Of the many geometric shapes, one of the simplest can be called a parallelepiped. It has the shape of a prism, at the base of which is located a parallelogram. It is not difficult to calculate the area of the box, because the formula is very simple.
The prism is made up of faces, peaks and edges. The distribution of these constituent elements is made in the minimum quantity necessary for the formation of this geometric shape. The box contains 6 faces, which are connected by 8 vertices and 12 edges. Moreover, the opposite sides of the box will always be equal to each other. Therefore, to find out the area of the parallelepiped, it is enough to determine the dimensions of its three faces.
The parallelepiped (translated from Greek as “parallel faces”) has some properties that should be mentioned.
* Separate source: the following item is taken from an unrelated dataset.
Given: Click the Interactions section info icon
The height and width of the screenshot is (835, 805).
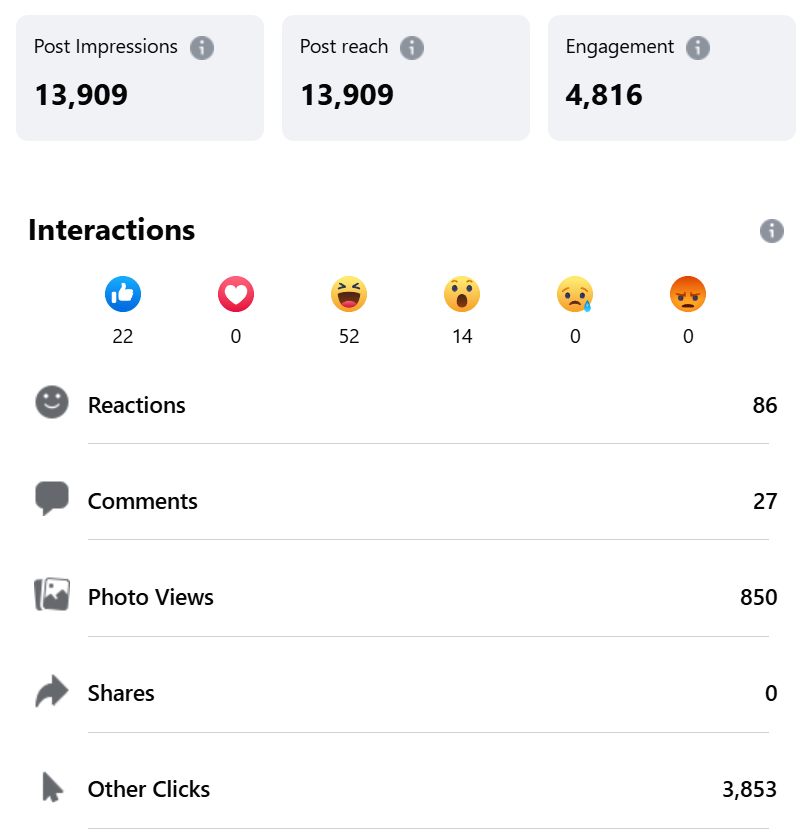Looking at the screenshot, I should point(771,231).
Firstly, the symmetry of the figure is confirmed only in the middle of each of its diagonals. Secondly, drawing a diagonal between any of the opposite vertices, you can find that all the vertices have a single intersection point. It is also worth noting the property that the opposite faces are always equal and will be necessarily parallel to each other.
In nature, there are such varieties of parallelepipeds:
rectangular - consists of faces of a rectangular shape;
straight - has only lateral faces rectangular;
the inclined box contains side faces that are not perpendicular to the bases;
cube - consists of square faces.
Let's try to find the area of the box using the example of a rectangular type of this figure. As we already know, all its faces are rectangular. And since the number of these elements is reduced to six, then, having learned the area of each face, it is necessary to summarize the results in one number. And finding the area of each of them will not be difficult. To do this, multiply the two sides of the rectangle.
A mathematical formula is used to determine the area of a rectangular box. It consists of symbolic symbols denoting faces, area, and looks like this: S = 2 (ab + bc + ac), where S is the area of the figure, a, b are the sides of the base, c is the side edge.
We give an approximate calculation. Suppose a = 20 cm, b = 16 cm, c = 10 cm. Now you need to multiply the numbers in accordance with the requirements of the formula: 20 * 16 + 16 * 10 + 20 * 10 and get the number 680 cm2. But this will be only half the figure, since we recognized and summed up the areas of three faces. Since each face has its own “double”, we need to double the resulting value, and we get the area of the box equal to 1360 cm2.
To calculate the lateral surface area, apply the formula S = 2c (a + b). The area of the base of the box can be found by multiplying the lengths of the sides of the base by each other.
In everyday life, parallelepipeds can be found often. The shape of a brick, a wooden desk drawer, an ordinary matchbox reminds us of their existence. Examples can be found in abundance around us. In school curricula in geometry, several lessons have been devoted to the study of the parallelepiped. The first of them demonstrate models of a rectangular parallelepiped. Then the students are shown how to fit a ball or a pyramid into it, other figures, find the area of the box. In a word, this is the simplest three-dimensional figure.